Music Legends Doc Watson, The Dillards are Latest AI Fraud Victims

photo: Jim McGuire

Those proclaiming that the benefits of Artificial Intelligence will outweigh the costs and risks continue to lose that public relations battle when it comes to music. As major labels go from suing massive music AI firms like Sumo to partnering with them—and human creators continue to get squeezed—the proprietors of AI continue to hijack the official accounts of beloved music legends to distribute AI-generated music in an attempt to deceive the public.

Meanwhile, streaming companies sit asleep at the switch.

The latest victim of this activity is the legendary, 7-time Grammy-winning bluegrass, folk, and country legend Doc Watson, as well as pioneering bluegrass group The Dillards. They both released new albums on December 10th. The only problem is, Doc Watson has been dead since 2012, and The Dillards have never sounded like dated Y2K Muzac country.

A 10-song album currently live on streaming services called Roses Never Came is copyrighted to Doc Watson, with all the tracks marked as written, produced and performed by Watson, with a clearly AI-generated album cover, and AI-generated music. With the way Sumo and other companies can take a simple prompt and turn it into a completed song within seconds, it makes these deceptions easy. But how these fraudsters are then able to hijack the official accounts of these performers across DSPs to distribute this music is the most worrisome element to this trend.


It’s the same story for the progressive bluegrass group The Dillards album Roses Never Came and its fifteen tracks. It’s supposedly copyrighted to The Dillards, with all credits going to The Dillards. But of course, this isn’t Dillards music, despite being on the band’s official streaming accounts.

Formed in 1963, The Dillards are officially still around with members Rodney Dillard and Beverly Cotton-Dillard. But this is not their music.
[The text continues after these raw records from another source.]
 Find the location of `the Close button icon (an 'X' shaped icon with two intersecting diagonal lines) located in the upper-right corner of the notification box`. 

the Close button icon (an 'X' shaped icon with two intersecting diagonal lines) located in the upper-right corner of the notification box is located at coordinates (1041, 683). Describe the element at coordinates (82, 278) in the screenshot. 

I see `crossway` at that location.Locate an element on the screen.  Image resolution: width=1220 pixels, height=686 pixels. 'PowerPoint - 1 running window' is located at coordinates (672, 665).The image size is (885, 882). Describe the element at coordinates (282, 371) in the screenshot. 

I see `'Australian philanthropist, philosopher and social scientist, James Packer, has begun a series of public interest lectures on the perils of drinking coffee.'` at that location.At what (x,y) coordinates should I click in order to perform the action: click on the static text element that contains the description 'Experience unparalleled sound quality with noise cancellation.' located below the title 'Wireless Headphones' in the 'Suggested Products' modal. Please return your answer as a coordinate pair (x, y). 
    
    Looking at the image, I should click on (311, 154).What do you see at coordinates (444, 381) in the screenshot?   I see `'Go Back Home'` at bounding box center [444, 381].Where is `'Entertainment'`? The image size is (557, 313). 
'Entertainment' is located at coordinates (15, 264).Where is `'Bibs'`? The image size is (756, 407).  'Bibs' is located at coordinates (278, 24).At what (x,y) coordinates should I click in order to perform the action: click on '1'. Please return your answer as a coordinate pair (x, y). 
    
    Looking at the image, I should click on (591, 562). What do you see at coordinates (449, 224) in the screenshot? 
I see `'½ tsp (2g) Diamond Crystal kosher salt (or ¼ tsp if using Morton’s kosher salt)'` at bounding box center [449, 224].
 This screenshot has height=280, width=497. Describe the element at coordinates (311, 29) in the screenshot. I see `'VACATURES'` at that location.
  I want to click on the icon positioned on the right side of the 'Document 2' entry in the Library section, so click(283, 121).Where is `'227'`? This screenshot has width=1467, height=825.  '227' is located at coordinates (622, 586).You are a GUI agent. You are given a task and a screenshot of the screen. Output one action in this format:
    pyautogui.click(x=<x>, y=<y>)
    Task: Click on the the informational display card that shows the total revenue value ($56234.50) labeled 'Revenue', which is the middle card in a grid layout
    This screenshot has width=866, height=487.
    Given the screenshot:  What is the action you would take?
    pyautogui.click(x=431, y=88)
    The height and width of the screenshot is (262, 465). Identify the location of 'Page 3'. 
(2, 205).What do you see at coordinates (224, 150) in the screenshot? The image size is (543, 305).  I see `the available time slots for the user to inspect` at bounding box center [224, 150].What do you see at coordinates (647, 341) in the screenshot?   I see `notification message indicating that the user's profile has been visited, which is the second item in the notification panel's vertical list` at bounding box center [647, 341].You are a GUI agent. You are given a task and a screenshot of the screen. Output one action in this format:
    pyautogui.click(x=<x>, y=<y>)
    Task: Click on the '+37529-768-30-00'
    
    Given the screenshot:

The situation is very similar to what happened with Don Williams in early November when a fake album attributed to him populated on streaming services in an unprecedented and aggressive encroachment of the AI scourge. Despite reporting and fans calling for the music to be taken down, it took many days for the fake title to disappear.

It’s unlikely Don Williams, Doc Watson and The Dillards are the only victims of this latest trend in AI fraud, though alarmingly, country and roots music has become the unlikely epicenter of AI concerns, with multiple AI songs charting on Billboard, and fake AI artists targeting the format over EDM, hip-hop, pop, and more electronically-based music. With the latest versions of AI-generating music programs, the electronic nature of the music is becoming virtually indiscernible.

Heading into 2026, the threats on human creators are going from worrisome to immediately existential, with not just the present and future in peril, but past greats in music becoming posthumous victims of the rise of AI.